■ **Exercise prompt**: Please pick out every line of the data below that contains the string "Switch" and copy each one in full.

Records from the dataset:
* Begin *

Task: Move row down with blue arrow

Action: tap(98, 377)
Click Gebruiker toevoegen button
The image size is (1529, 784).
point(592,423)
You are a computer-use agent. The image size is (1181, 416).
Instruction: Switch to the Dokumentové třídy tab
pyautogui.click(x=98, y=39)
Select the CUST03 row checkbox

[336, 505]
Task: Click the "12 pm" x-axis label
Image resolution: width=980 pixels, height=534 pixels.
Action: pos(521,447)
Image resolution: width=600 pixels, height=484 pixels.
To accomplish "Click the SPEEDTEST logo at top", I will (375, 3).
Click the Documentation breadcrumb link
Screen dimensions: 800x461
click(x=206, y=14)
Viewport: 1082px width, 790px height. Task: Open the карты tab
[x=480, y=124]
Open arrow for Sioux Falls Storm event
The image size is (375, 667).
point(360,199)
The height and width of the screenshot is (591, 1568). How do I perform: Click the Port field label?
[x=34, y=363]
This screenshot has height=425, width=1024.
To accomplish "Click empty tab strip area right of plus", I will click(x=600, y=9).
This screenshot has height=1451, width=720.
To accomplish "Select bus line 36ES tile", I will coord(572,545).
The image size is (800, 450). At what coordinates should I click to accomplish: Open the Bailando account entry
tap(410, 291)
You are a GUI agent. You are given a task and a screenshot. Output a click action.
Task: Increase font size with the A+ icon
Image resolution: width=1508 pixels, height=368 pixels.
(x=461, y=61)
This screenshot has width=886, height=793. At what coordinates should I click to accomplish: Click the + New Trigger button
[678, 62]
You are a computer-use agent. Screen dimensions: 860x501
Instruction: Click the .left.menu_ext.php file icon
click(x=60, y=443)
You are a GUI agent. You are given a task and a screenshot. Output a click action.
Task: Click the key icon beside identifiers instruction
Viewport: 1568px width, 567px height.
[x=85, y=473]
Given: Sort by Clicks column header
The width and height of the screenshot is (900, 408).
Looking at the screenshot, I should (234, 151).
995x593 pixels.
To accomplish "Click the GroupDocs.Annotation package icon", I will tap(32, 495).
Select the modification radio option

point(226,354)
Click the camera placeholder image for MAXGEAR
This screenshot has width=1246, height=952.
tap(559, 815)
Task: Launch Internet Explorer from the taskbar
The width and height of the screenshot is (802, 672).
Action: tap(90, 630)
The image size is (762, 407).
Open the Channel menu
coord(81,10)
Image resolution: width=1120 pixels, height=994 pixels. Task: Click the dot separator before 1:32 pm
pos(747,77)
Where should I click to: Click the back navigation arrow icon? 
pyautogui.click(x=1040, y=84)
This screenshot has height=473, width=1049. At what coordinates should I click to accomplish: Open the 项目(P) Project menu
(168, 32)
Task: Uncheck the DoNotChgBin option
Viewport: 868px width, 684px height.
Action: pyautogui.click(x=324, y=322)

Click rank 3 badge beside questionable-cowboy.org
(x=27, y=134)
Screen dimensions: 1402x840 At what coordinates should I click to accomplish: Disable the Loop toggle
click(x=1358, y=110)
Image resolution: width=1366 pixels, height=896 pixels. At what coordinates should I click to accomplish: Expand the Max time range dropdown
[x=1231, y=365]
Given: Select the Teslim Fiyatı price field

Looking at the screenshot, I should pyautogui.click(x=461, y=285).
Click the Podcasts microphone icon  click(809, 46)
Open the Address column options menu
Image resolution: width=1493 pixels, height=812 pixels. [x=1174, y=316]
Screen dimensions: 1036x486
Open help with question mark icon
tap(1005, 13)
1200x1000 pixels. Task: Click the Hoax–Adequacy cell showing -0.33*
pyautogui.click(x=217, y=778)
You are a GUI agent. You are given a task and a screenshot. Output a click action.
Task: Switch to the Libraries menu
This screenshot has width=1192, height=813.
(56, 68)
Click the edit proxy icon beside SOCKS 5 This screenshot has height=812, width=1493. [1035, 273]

* End *

■ **The reply**:
Instruction: Switch to the Dokumentové třídy tab
Task: Switch to the Libraries menu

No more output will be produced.